The bronze statue of a half-naked woman named after a 19th-century poem has sparked a controversy over masculinity in Italy — and women politicians are calling for it to be removed.
Sculpture in the southern city of Sabre in honor of the poem Sabri Mosque (The Breather of Sapri, in free translation), written by Luigi Mercantini in 1857.
The statue depicts a woman in a transparent dress with one arm over her breasts.
Congresswoman Laura Boldrini said the statue was “an insult to women and to the history that it should celebrate.”
“How can institutions accept the representation of women as a sexual object? Male chauvinism is one of the evils of Italy,” Boldrini, a member of the House of Representatives for the center-left Democratic Party, said on Twitter.
The poem is written from the point of view of a collector – a person who collects grain left by reapers in the fields.
Gleaner quit her job to join the failed Italian revolutionary Carlo Pesacán’s expedition against the Kingdom of Naples, which resulted in 300 deaths.
The statue was unveiled Sunday at a party attended by local and national politicians, including former Prime Minister Giuseppe Conte.
sexual bodies
A group of female politicians from the Palermo Democratic Party called for the statue to be demolished, and said in a statement: “Once again, we have to suffer the humiliation of seeing ourselves represented in a sexual body, without soul and without any connection to ‘social and political issues in history’.”
Monica Serena, a senator from the party, called the statue “a slap in the face to history and women who are still mere sexual bodies.”
“This statue says nothing about the right to self-determination of the woman who chose not to go to work to stand up to the oppressor Bourbon,” she said on Twitter.
Sabre’s mayor, Antonio Gentile, defended the statue on Facebook, saying it was “made with impeccable skill and interpretation” by artist Emanuel Stefano, and that his city “was not willing to question its values, principles and traditions”.

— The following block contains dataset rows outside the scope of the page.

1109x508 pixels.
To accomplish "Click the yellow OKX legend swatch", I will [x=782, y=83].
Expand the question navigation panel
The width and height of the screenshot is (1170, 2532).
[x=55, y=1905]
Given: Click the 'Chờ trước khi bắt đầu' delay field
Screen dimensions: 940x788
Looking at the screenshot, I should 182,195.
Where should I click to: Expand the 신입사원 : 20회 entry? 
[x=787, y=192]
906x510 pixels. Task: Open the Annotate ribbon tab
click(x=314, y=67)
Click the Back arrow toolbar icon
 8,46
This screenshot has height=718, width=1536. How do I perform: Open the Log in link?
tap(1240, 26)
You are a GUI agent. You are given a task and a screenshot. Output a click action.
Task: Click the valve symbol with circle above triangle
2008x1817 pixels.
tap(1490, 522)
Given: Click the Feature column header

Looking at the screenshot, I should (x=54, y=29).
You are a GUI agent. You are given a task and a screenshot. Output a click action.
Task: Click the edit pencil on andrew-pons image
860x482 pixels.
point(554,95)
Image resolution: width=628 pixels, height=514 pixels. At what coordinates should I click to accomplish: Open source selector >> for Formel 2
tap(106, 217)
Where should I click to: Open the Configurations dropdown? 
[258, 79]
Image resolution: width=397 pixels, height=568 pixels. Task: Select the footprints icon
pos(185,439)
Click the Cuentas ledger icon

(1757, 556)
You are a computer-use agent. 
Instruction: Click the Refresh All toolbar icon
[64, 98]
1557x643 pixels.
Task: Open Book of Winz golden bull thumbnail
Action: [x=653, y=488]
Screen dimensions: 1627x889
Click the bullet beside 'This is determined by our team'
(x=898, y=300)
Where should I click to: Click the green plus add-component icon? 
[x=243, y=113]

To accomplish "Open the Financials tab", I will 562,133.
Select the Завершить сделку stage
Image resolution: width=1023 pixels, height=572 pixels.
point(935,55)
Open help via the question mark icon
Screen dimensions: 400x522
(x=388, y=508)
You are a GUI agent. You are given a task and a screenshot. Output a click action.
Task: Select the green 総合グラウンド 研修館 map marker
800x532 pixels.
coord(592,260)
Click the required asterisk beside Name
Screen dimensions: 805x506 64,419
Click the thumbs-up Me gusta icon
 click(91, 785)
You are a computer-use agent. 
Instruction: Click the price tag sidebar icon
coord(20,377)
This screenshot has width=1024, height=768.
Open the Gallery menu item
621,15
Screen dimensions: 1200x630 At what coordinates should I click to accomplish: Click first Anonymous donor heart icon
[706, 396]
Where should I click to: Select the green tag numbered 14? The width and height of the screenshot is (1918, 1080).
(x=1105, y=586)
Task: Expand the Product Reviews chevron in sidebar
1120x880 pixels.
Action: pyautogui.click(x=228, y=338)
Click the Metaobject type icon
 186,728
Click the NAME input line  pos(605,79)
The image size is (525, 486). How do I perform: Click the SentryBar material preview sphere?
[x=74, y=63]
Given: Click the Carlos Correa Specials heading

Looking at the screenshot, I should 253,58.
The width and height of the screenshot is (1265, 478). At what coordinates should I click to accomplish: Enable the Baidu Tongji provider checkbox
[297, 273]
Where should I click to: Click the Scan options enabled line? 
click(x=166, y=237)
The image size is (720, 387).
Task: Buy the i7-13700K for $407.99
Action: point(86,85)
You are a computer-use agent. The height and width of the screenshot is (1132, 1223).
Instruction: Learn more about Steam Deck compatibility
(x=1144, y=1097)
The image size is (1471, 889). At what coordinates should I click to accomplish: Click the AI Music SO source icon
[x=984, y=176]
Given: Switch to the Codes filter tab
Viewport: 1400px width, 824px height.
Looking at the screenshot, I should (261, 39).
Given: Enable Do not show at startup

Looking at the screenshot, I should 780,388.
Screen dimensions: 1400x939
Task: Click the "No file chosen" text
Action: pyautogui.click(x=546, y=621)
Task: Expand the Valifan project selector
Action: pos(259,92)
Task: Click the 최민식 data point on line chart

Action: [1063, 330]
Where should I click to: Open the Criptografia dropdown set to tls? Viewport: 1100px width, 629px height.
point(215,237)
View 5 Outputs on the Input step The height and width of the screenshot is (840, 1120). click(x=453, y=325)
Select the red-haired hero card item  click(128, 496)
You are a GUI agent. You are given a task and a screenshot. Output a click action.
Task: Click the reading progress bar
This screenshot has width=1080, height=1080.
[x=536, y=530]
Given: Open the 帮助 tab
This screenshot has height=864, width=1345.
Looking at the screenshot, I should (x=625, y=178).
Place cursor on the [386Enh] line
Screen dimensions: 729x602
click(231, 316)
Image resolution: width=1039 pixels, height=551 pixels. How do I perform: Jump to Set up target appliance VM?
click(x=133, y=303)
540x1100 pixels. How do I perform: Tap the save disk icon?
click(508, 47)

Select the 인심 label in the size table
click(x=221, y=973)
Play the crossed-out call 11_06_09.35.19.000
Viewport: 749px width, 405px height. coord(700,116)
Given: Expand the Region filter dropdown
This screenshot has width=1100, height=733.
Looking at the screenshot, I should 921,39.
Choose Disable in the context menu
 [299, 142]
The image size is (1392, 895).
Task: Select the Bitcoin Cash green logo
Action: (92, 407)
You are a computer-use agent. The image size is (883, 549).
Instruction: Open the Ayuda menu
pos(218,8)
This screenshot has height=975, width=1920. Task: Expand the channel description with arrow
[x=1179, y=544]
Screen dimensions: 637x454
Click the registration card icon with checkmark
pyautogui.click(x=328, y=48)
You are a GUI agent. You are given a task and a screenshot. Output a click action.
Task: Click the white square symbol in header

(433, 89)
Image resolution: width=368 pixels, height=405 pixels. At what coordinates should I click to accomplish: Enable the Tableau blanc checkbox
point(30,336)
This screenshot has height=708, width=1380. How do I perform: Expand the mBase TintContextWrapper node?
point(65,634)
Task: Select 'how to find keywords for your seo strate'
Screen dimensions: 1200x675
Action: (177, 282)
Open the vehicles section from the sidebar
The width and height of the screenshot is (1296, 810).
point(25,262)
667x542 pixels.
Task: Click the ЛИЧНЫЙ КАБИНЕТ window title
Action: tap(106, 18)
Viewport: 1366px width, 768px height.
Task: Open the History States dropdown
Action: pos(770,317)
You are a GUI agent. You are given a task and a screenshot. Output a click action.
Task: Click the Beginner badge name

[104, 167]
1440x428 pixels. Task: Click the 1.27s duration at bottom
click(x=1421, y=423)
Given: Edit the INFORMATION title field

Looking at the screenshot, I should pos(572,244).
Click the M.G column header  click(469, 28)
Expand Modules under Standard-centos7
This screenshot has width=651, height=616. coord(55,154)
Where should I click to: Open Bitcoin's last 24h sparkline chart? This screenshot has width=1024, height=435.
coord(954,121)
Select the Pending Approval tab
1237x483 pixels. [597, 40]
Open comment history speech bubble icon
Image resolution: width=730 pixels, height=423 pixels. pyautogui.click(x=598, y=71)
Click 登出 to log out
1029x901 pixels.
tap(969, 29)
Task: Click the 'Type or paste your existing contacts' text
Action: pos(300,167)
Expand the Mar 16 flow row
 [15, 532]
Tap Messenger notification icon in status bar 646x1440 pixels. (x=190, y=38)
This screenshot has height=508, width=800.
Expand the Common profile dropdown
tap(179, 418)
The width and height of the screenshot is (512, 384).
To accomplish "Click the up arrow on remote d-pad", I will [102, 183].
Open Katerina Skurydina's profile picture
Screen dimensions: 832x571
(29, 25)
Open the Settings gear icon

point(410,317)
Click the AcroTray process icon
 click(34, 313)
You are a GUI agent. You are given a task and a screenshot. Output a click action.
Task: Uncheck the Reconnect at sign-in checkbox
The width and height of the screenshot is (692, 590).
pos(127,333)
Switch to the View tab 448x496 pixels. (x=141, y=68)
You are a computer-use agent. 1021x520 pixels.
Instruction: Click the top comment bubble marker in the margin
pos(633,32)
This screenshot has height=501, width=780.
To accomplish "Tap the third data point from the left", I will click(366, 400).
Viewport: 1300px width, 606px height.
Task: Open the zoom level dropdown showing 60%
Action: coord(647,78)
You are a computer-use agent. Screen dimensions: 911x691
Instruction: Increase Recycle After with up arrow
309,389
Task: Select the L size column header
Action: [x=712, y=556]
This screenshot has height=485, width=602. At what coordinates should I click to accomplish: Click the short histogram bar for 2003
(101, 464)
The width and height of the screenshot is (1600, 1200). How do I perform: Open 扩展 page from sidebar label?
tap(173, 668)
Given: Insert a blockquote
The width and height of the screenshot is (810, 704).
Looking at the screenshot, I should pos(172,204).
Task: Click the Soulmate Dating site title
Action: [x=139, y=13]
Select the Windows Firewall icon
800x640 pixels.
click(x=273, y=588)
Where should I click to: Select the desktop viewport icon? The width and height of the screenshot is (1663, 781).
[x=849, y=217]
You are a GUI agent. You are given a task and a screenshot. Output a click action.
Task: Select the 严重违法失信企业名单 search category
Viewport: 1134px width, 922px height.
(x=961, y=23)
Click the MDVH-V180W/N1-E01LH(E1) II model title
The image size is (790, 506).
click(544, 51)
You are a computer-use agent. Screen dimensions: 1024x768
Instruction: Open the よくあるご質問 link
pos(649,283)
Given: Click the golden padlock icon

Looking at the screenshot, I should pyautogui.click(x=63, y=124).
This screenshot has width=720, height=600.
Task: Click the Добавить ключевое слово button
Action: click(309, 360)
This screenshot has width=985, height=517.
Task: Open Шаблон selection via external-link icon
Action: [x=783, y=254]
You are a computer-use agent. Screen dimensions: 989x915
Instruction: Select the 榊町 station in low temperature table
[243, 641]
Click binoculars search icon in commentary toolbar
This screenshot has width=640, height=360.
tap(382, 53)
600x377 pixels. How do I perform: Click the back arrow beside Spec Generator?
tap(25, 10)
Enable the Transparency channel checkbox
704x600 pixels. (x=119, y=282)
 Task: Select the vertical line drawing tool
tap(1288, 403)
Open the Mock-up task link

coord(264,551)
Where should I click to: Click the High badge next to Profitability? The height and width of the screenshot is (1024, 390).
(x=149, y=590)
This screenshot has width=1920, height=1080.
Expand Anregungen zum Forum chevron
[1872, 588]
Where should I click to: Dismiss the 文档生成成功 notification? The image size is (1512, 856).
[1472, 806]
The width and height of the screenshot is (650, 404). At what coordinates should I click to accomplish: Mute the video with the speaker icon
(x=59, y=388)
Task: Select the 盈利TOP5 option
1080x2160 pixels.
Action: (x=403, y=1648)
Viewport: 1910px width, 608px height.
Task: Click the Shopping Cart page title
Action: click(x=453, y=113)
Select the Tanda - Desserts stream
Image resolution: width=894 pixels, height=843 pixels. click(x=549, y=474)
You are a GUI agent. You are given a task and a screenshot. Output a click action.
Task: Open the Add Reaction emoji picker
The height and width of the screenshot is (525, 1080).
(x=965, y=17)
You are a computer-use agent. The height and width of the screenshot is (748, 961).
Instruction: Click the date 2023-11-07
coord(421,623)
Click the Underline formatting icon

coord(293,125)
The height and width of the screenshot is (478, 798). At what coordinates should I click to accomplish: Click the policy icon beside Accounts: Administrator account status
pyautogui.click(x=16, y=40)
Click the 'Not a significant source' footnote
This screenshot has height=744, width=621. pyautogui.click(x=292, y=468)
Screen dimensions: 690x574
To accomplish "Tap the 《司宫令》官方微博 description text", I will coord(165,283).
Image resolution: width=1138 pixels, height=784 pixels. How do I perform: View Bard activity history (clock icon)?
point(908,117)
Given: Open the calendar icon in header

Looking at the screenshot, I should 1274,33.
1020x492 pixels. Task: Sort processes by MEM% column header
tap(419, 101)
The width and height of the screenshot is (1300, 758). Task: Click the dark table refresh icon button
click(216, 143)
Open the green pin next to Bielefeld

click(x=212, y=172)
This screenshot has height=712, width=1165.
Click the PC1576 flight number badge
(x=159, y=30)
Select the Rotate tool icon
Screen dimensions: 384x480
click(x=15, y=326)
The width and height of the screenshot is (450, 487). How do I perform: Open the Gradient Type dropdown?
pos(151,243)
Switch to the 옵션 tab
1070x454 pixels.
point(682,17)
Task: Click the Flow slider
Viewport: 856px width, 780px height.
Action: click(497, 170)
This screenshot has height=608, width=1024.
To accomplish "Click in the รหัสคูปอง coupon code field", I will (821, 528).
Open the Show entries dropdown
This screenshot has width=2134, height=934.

Stefano also said on Facebook that he was “shocked and appalled” by the criticism. He defended the statue, saying it “always tends to cover the human body as little as possible” in his works “regardless of gender”.
He said that in this case he “taken advantage of the sea breeze” to “strengthen the body,” and stated that the statue was intended to “represent an example of a woman, to arouse her pride, and to awaken a conscience.” He said the project was approved by the authorities.